Dakar, 28 juillet (SL-INFO) – Dans les couloirs feutrés des grandes agences de passation de marchés, les griefs s’accumulent. Les entreprises sénégalaises du BTP tirent la sonnette d’alarme. Marginalisées dans les grands chantiers, éclipsées par des majors étrangères parfois soutenues par leurs États ou leurs bailleurs, elles dénoncent une mise à l’écart croissante dans leur propre pays. Leur appel ne parle pas seulement de contrats perdus. Il porte une inquiétude plus large, celle d’une souveraineté économique qui se délite à force de dépendance contractuelle.
Depuis plusieurs années, la tendance est claire. Sur les grands projets routiers, portuaires, énergétiques ou ferroviaires, les attributaires principaux sont rarement locaux. Et même lorsqu’ils participent, les entreprises sénégalaises le font souvent en sous-traitance, avec des marges étroites et peu de contrôle sur les délais, les normes ou la chaîne de valeur. Ce déséquilibre n’est pas que symbolique. Il structure l’écosystème économique, freine la montée en compétence, limite l’investissement productif et confisque une partie de la valeur ajoutée.
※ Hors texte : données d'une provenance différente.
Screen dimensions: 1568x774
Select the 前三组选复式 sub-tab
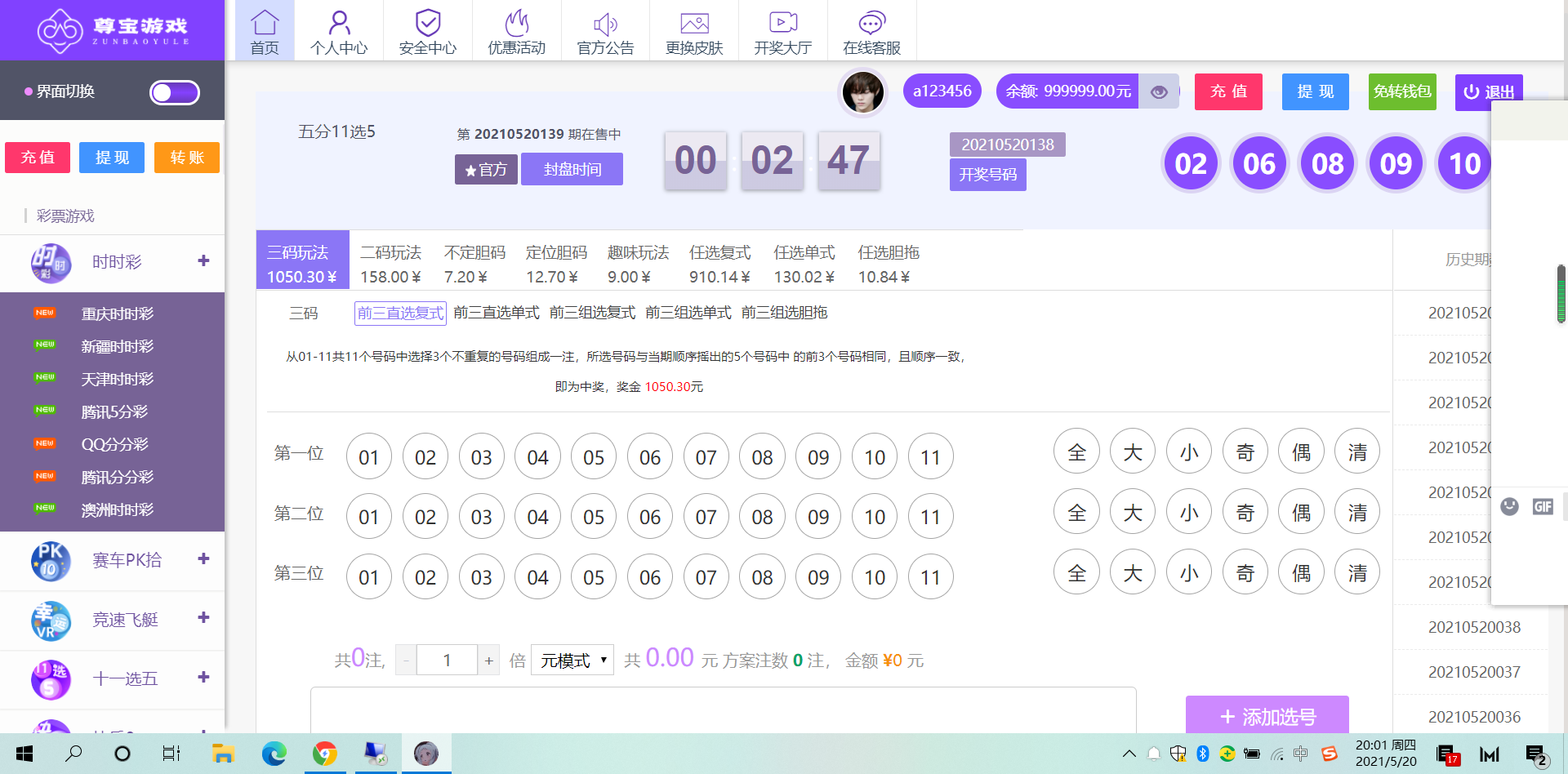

Face à cette situation, l’État a promis une loi sur la préférence nationale. Mais une préférence décrétée sans cadre contractuel cohérent risque de rester lettre morte. Aujourd’hui, les critères d’attribution des marchés publics, souvent calqués sur les standards des bailleurs internationaux, valorisent la capacité financière, l’historique technique ou les références similaires… autant de critères qui favorisent mécaniquement les grands groupes étrangers. Pour inverser la tendance, il faudra réformer en profondeur ces règles, adapter les seuils, repenser les garanties, renforcer l’ingénierie contractuelle des PME locales et clarifier les dispositifs de partenariat.
Car la préférence ne peut produire d’effet que si elle s’appuie sur une offre nationale solide. Cela suppose d’investir dans les capacités techniques, d’accompagner la structuration des filières, d’améliorer l’accès au financement, et de renforcer l’expertise publique en matière de suivi de chantier. Autrement dit, de faire émerger un BTP sénégalais capable, crédible, outillé, qui ne demande pas un traitement de faveur, mais des conditions de concurrence équitable.
La reconquête économique du secteur ne se fera pas au nom d’un patriotisme abstrait. Elle nécessitera des choix concrets, parfois coûteux ; former, financer, adapter les appels d’offres, assumer des clauses sociales ou de contenu local, et arbitrer entre rapidité d’exécution et développement endogène. C’est à ce prix que la commande publique pourra redevenir un levier stratégique, non seulement pour construire des routes ou des ponts, mais pour ancrer l’économie nationale dans la durée.
Il ne suffit pas de parler de souveraineté. Encore faut-il se donner les moyens institutionnels, juridiques et techniques de la rendre réelle.